== What to do ==
Copy the records below exactly as they appear.

== Raw data ==
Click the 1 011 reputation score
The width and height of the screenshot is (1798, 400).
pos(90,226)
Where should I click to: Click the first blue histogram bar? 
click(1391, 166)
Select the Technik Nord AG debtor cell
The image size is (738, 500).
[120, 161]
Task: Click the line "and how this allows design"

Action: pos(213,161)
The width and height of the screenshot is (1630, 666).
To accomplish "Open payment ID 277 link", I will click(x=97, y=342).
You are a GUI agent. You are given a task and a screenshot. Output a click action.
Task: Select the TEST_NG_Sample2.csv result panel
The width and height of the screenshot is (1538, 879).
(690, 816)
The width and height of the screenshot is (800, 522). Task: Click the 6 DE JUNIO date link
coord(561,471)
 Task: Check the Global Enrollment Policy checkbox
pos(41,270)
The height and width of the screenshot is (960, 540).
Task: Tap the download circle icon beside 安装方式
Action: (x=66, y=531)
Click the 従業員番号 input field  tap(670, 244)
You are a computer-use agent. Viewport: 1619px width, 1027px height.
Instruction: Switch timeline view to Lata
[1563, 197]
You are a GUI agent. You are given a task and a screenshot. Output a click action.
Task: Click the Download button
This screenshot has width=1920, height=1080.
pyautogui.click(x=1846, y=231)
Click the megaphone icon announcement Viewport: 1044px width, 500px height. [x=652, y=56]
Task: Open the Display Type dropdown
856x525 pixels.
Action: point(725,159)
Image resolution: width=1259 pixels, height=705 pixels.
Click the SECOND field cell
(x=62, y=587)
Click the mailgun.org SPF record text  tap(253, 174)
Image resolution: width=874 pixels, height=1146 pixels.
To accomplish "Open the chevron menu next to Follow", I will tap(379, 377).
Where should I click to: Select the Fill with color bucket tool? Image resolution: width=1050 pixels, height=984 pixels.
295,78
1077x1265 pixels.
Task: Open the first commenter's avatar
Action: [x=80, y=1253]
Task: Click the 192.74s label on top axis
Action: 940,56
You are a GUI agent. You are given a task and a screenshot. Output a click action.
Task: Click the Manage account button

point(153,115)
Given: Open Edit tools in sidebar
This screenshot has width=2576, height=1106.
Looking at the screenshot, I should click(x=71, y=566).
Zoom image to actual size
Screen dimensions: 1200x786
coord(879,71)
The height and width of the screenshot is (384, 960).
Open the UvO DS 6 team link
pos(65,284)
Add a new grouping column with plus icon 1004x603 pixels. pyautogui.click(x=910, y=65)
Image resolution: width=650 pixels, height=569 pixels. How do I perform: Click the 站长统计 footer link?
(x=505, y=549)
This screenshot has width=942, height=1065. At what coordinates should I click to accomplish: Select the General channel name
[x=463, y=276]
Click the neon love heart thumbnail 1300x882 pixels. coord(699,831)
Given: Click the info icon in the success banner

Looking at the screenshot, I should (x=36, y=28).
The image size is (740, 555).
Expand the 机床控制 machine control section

== Answer section ==
Click the 1 011 reputation score
The width and height of the screenshot is (1798, 400).
pos(90,226)
Where should I click to: Click the first blue histogram bar? 
click(1391, 166)
Select the Technik Nord AG debtor cell
The image size is (738, 500).
[120, 161]
Task: Click the line "and how this allows design"

Action: pos(213,161)
The width and height of the screenshot is (1630, 666).
To accomplish "Open payment ID 277 link", I will click(x=97, y=342).
You are a GUI agent. You are given a task and a screenshot. Output a click action.
Task: Select the TEST_NG_Sample2.csv result panel
The width and height of the screenshot is (1538, 879).
(690, 816)
The width and height of the screenshot is (800, 522). Task: Click the 6 DE JUNIO date link
coord(561,471)
 Task: Check the Global Enrollment Policy checkbox
pos(41,270)
The height and width of the screenshot is (960, 540).
Task: Tap the download circle icon beside 安装方式
Action: (x=66, y=531)
Click the 従業員番号 input field  tap(670, 244)
You are a computer-use agent. Viewport: 1619px width, 1027px height.
Instruction: Switch timeline view to Lata
[1563, 197]
You are a GUI agent. You are given a task and a screenshot. Output a click action.
Task: Click the Download button
This screenshot has width=1920, height=1080.
pyautogui.click(x=1846, y=231)
Click the megaphone icon announcement Viewport: 1044px width, 500px height. [x=652, y=56]
Task: Open the Display Type dropdown
856x525 pixels.
Action: point(725,159)
Image resolution: width=1259 pixels, height=705 pixels.
Click the SECOND field cell
(x=62, y=587)
Click the mailgun.org SPF record text  tap(253, 174)
Image resolution: width=874 pixels, height=1146 pixels.
To accomplish "Open the chevron menu next to Follow", I will tap(379, 377).
Where should I click to: Select the Fill with color bucket tool? Image resolution: width=1050 pixels, height=984 pixels.
295,78
1077x1265 pixels.
Task: Open the first commenter's avatar
Action: [x=80, y=1253]
Task: Click the 192.74s label on top axis
Action: 940,56
You are a GUI agent. You are given a task and a screenshot. Output a click action.
Task: Click the Manage account button

point(153,115)
Given: Open Edit tools in sidebar
This screenshot has width=2576, height=1106.
Looking at the screenshot, I should click(x=71, y=566).
Zoom image to actual size
Screen dimensions: 1200x786
coord(879,71)
The height and width of the screenshot is (384, 960).
Open the UvO DS 6 team link
pos(65,284)
Add a new grouping column with plus icon 1004x603 pixels. pyautogui.click(x=910, y=65)
Image resolution: width=650 pixels, height=569 pixels. How do I perform: Click the 站长统计 footer link?
(x=505, y=549)
This screenshot has width=942, height=1065. At what coordinates should I click to accomplish: Select the General channel name
[x=463, y=276]
Click the neon love heart thumbnail 1300x882 pixels. coord(699,831)
Given: Click the info icon in the success banner

Looking at the screenshot, I should (x=36, y=28).
The image size is (740, 555).
Expand the 机床控制 machine control section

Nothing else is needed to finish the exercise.